** PROBLEM DETAILS **
Exactly the lines from the beginning of the records below through the line with "You are a GUI" must be given again, without pictures.
[Opening EXTRACTED ENTRIES section]
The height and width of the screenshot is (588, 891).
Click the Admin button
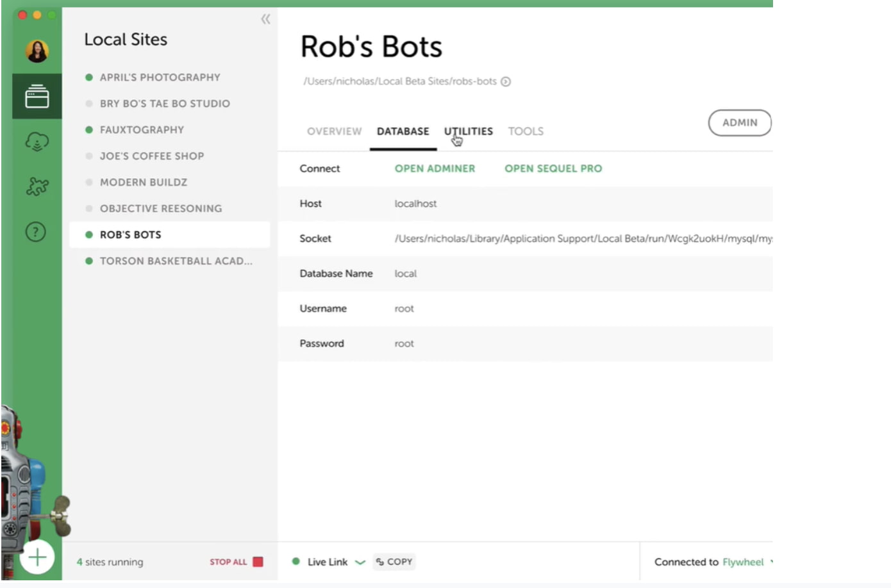tap(739, 122)
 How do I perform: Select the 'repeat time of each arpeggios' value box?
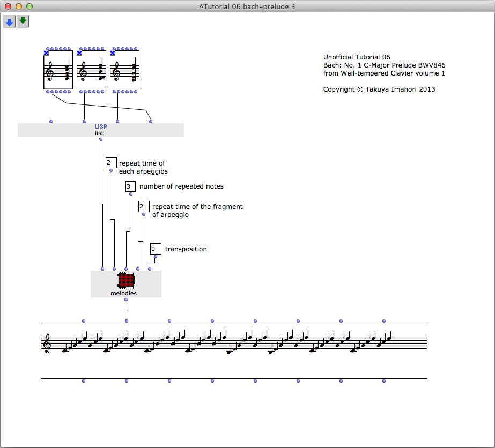tap(111, 163)
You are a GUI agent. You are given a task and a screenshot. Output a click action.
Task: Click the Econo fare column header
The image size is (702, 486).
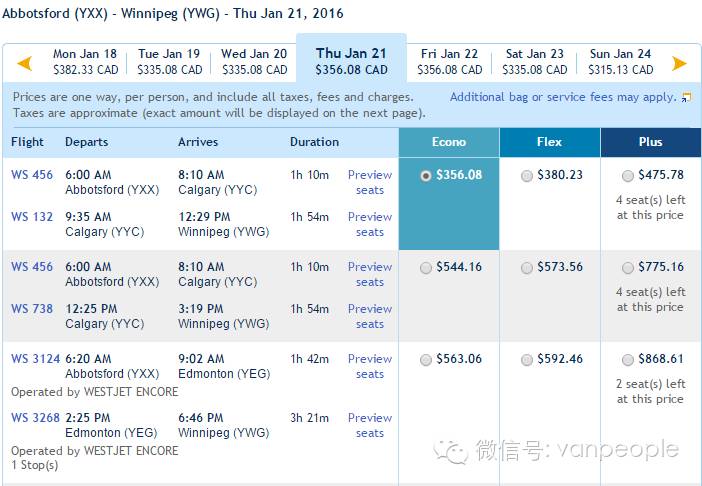coord(449,142)
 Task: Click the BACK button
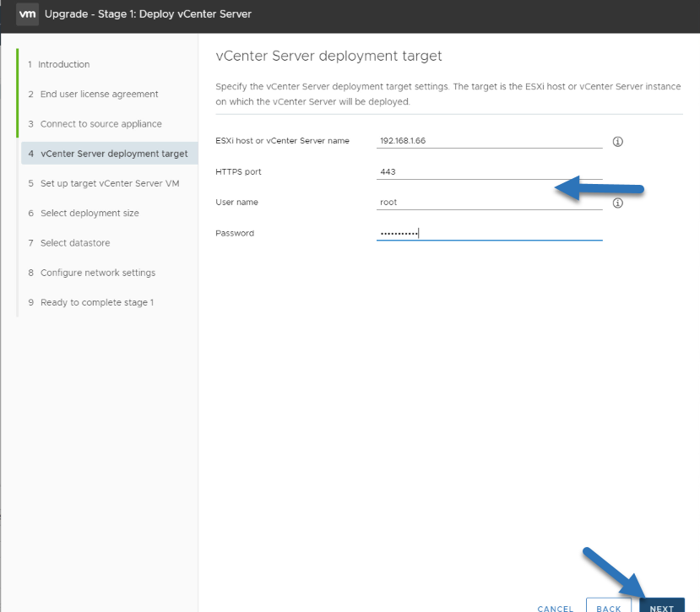tap(609, 605)

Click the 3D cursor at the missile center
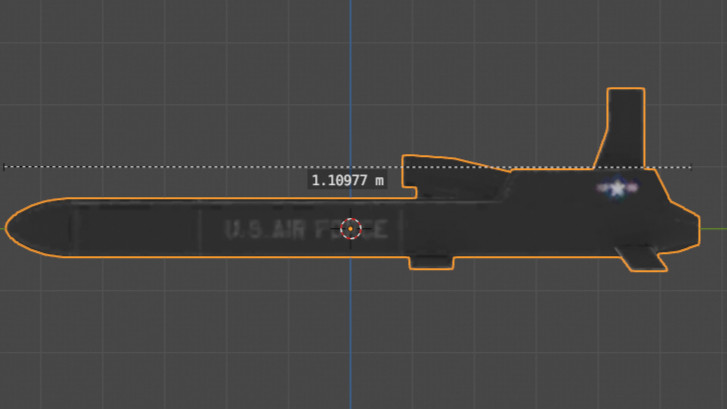(x=351, y=229)
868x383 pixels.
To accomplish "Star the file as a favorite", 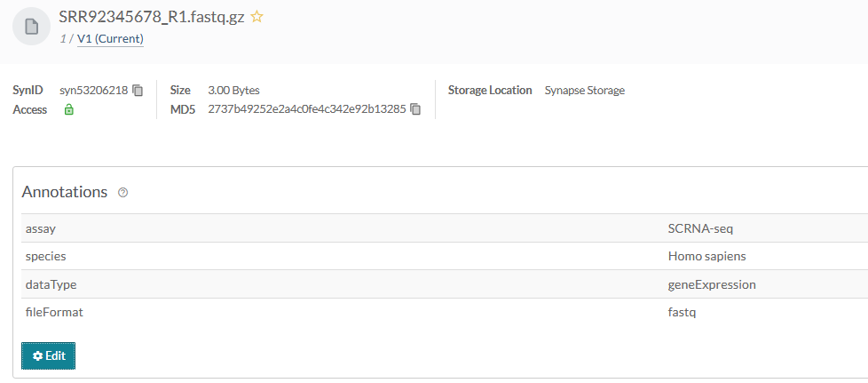I will [257, 17].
[Closing EXTRACTED ENTRIES section]
** EXERCISE OUTPUT **
The height and width of the screenshot is (588, 891).
Click the Admin button
tap(739, 122)
 How do I perform: Select the 'repeat time of each arpeggios' value box?
tap(111, 163)
You are a GUI agent. You are given a task and a screenshot. Output a click action.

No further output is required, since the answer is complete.